→ THE PROBLEM
Turn the part of the listing from the line with "Click the France flag icon" through the line with "(x=130, y=308)" into a Markdown table with the columns Number and Content. Give each line a row and skip blank lines.

→ SOURCE RECORDS
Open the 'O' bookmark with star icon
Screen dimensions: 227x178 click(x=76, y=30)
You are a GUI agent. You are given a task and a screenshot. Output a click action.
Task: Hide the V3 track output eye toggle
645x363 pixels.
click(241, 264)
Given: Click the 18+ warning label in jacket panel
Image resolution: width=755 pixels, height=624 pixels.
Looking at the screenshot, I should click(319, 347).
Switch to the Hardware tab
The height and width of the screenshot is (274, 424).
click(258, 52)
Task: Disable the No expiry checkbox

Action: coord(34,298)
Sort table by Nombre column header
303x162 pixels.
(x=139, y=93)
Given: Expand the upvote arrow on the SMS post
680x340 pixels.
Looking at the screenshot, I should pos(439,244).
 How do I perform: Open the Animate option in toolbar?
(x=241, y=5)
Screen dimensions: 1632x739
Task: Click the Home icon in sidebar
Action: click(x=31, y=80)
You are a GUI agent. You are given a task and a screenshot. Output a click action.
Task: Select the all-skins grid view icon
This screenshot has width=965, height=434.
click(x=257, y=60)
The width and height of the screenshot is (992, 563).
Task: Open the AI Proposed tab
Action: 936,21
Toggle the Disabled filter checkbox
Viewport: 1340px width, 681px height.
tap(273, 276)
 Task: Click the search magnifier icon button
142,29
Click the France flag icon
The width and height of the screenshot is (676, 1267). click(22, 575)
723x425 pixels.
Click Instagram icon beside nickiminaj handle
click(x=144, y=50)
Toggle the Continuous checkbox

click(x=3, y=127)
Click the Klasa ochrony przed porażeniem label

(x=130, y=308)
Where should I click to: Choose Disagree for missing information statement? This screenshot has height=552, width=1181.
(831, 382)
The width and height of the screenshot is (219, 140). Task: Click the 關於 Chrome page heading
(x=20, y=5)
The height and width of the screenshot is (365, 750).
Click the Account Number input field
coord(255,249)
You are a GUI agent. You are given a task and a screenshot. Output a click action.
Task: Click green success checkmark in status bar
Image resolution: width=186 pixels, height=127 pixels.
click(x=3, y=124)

→ WRITTEN RESPONSE
| Number | Content |
|---|---|
| 1 | Click the France flag icon |
| 2 | The width and height of the screenshot is (676, 1267). click(22, 575) |
| 3 | 723x425 pixels. |
| 4 | Click Instagram icon beside nickiminaj handle |
| 5 | click(x=144, y=50) |
| 6 | Toggle the Continuous checkbox |
| 7 | click(x=3, y=127) |
| 8 | Click the Klasa ochrony przed porażeniem label |
| 9 | (x=130, y=308) |